- [Aim of the exercise]
Transcribe every text line of the material below verbatim, leaving out the pictures.

- [The data]
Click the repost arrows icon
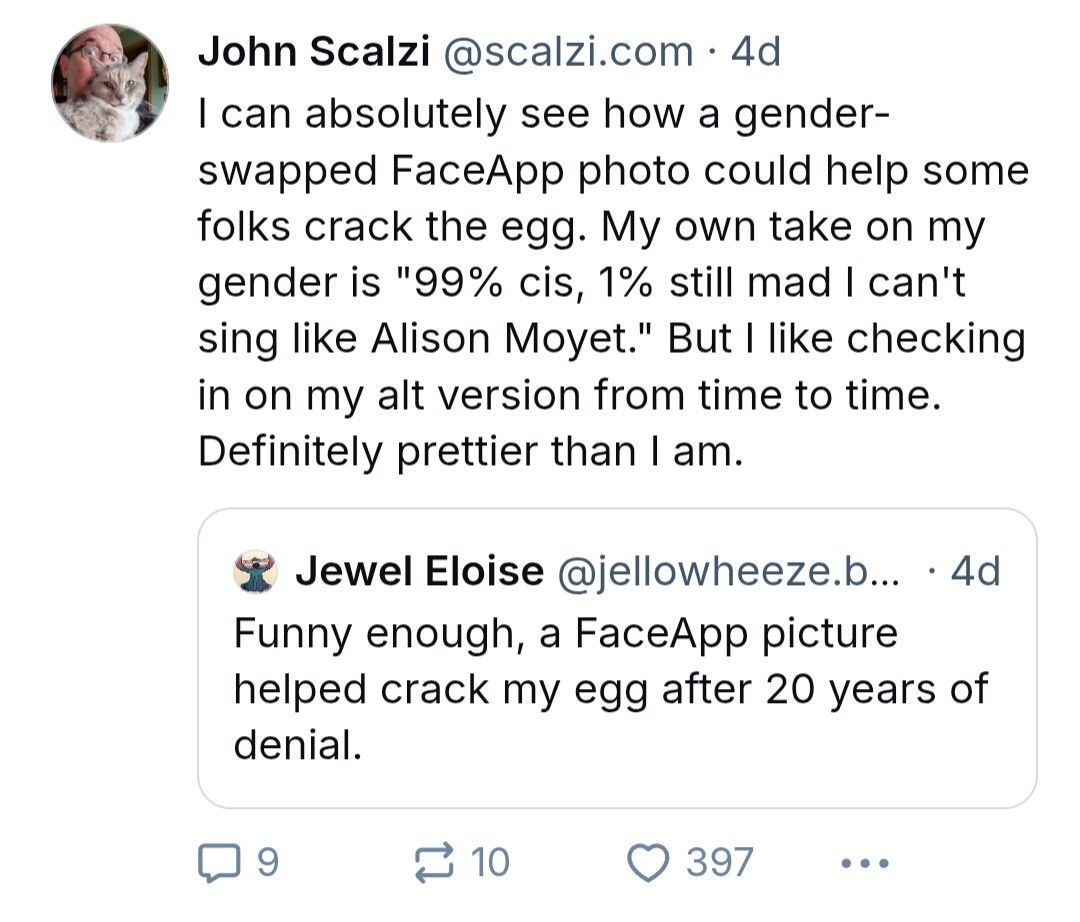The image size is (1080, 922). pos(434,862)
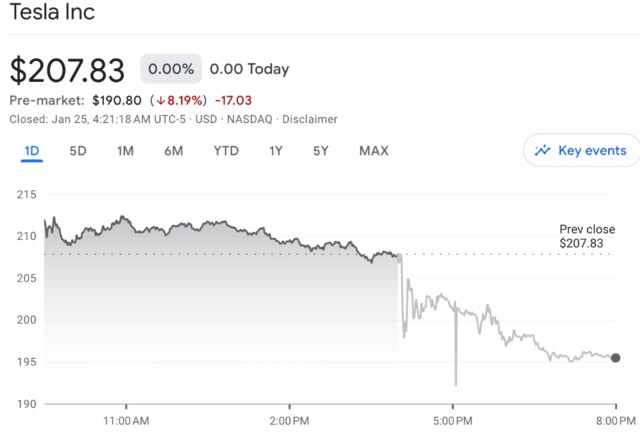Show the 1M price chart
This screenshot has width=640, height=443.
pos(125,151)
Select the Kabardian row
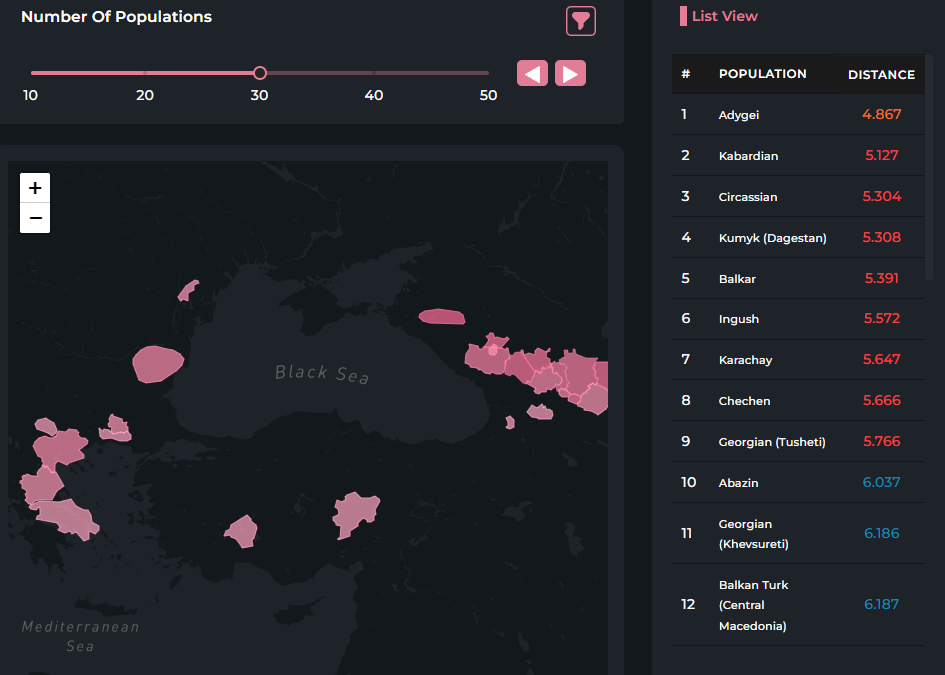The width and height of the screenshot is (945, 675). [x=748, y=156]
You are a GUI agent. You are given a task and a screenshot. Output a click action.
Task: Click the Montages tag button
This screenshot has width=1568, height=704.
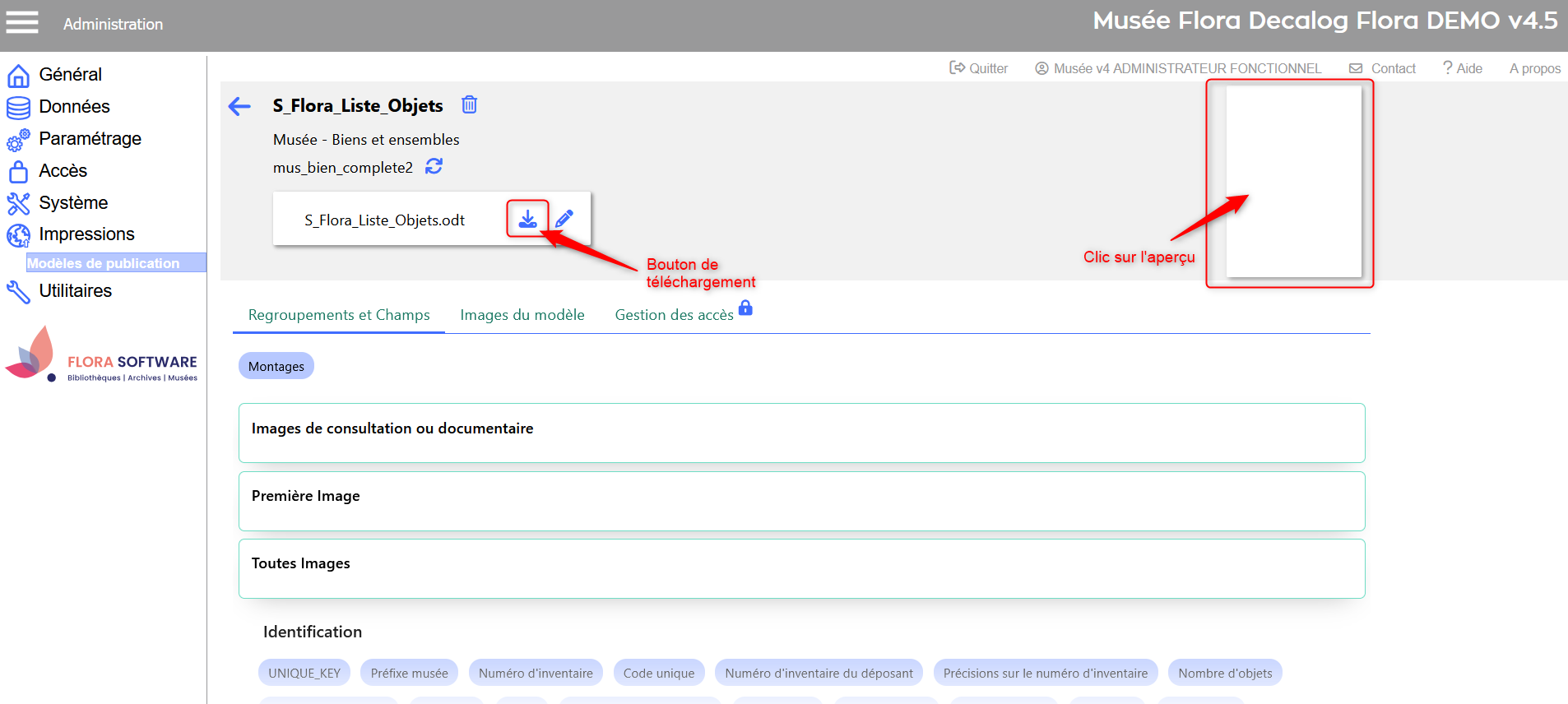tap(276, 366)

- [Result below]
Click the repost arrows icon
The image size is (1080, 922). pos(434,862)
Show the 1M price chart
This screenshot has width=640, height=443.
pos(125,151)
Select the Kabardian row
The width and height of the screenshot is (945, 675). [x=748, y=156]
You are a GUI agent. You are given a task and a screenshot. Output a click action.
Task: Click the Montages tag button
This screenshot has width=1568, height=704.
tap(276, 366)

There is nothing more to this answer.